**What to produce**
Go through the rows below and copy every line that contains the string "click".

**Dataset excerpts**

════════════════

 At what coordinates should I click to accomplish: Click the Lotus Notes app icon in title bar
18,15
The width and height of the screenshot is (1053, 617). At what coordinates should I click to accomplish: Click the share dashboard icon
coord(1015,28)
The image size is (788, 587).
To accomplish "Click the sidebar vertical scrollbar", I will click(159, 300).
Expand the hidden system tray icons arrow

════════════════

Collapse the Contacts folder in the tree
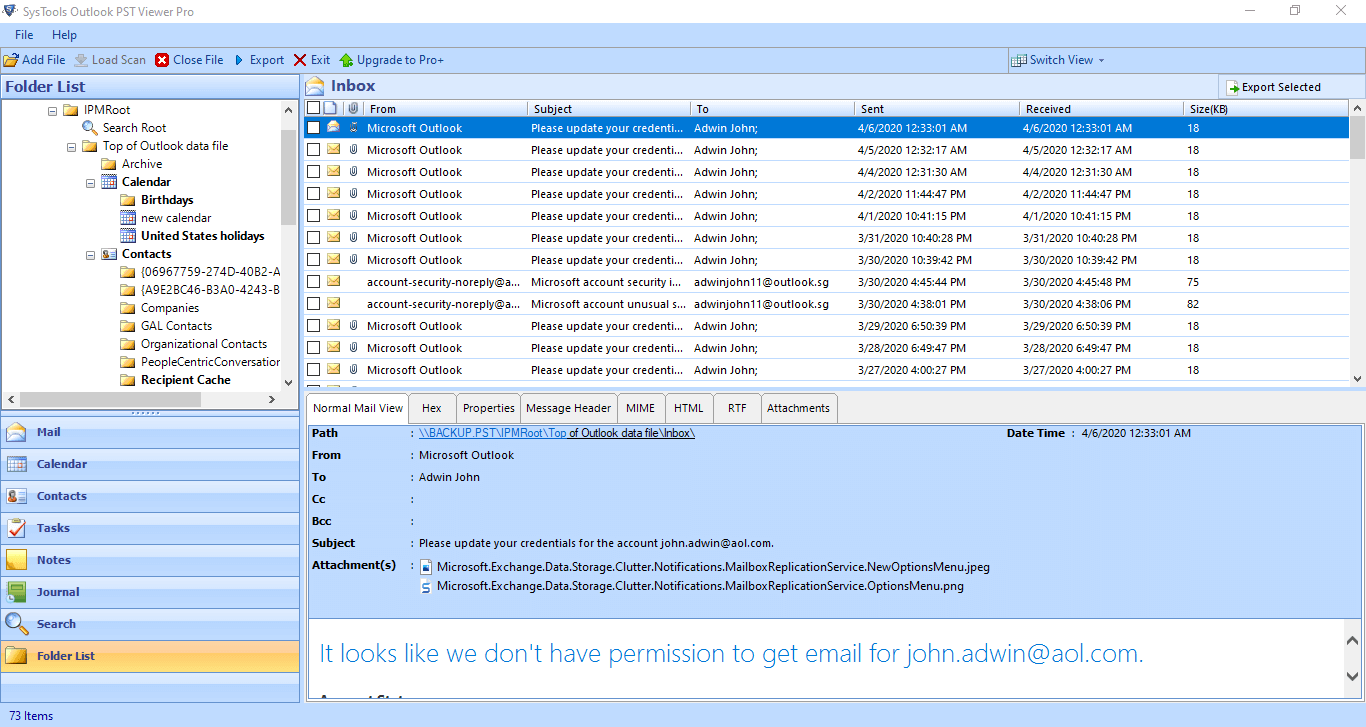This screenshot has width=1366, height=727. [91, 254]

════════════════

**Exercise result**
 At what coordinates should I click to accomplish: Click the Lotus Notes app icon in title bar
The width and height of the screenshot is (1053, 617). At what coordinates should I click to accomplish: Click the share dashboard icon
To accomplish "Click the sidebar vertical scrollbar", I will click(159, 300).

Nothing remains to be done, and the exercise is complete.